### Required work
Go through the entries and copy every line that has the string "agent" in it.

### Records for the task
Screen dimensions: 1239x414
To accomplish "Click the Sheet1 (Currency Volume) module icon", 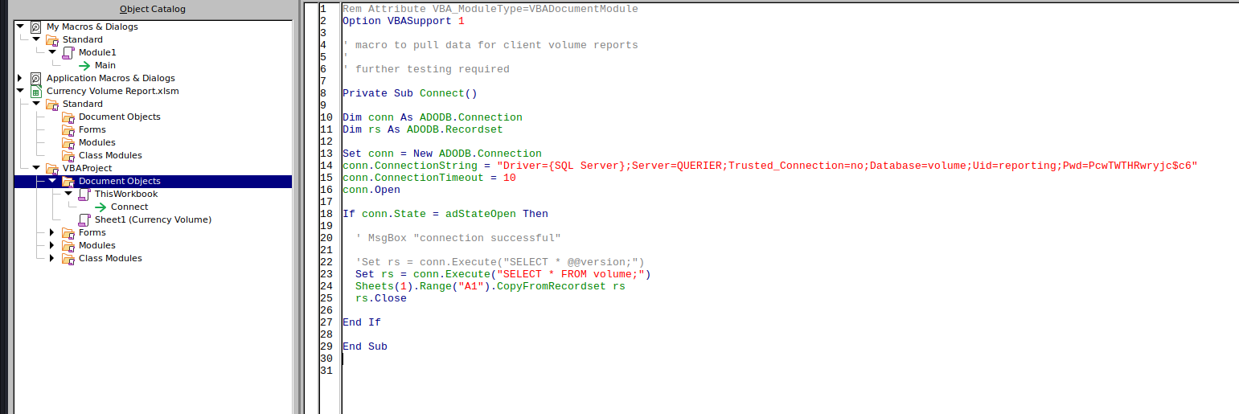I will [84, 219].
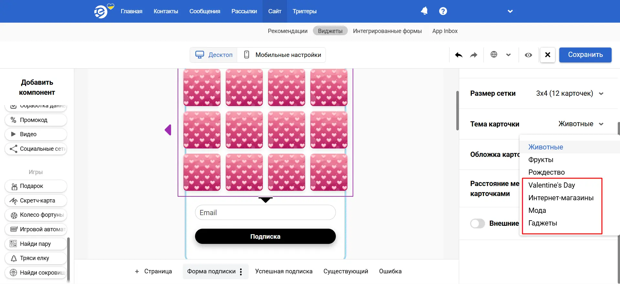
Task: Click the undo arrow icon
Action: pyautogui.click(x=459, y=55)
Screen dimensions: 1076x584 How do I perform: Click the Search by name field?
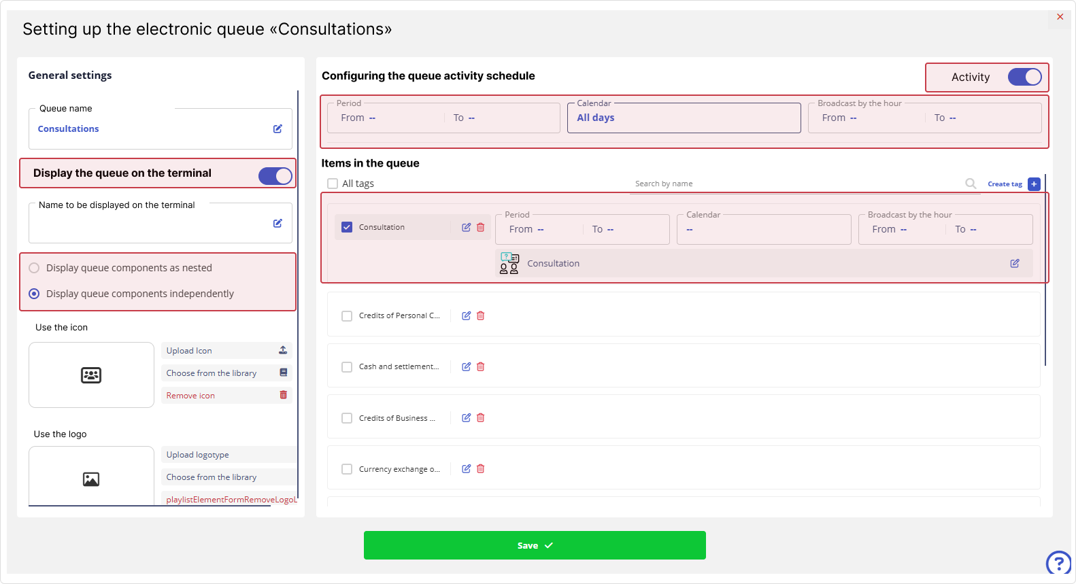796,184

==

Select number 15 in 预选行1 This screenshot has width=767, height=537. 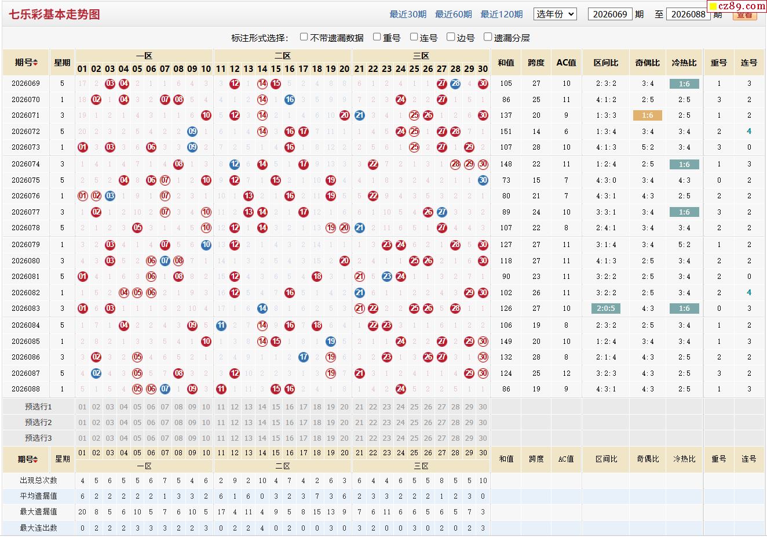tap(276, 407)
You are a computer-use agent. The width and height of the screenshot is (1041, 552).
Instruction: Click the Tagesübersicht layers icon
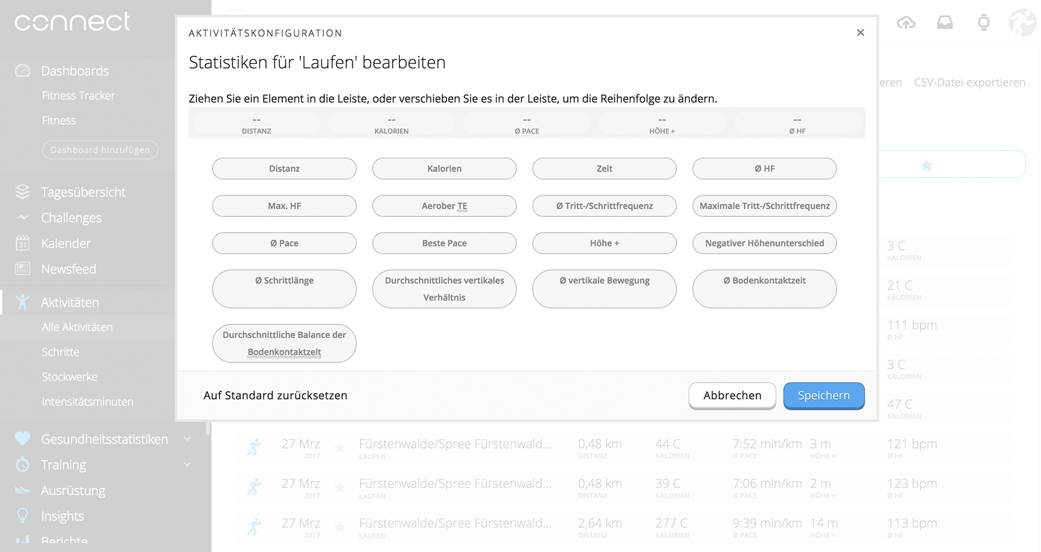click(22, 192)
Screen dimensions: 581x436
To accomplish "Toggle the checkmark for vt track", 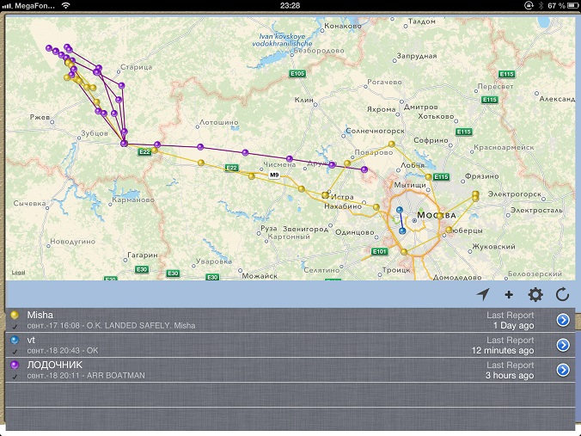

...

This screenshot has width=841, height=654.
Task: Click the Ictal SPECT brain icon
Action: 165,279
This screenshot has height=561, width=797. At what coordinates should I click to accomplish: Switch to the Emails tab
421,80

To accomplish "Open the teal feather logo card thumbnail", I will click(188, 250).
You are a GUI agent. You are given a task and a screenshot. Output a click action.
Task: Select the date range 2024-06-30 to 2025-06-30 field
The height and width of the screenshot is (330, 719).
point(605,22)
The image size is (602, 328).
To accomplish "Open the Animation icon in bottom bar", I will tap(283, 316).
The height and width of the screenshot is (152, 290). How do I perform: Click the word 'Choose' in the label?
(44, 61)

### Answer area
You are a computer-use agent. The width and height of the screenshot is (1041, 552).
You are a GUI agent. You are given a task and a screenshot. Output a click action.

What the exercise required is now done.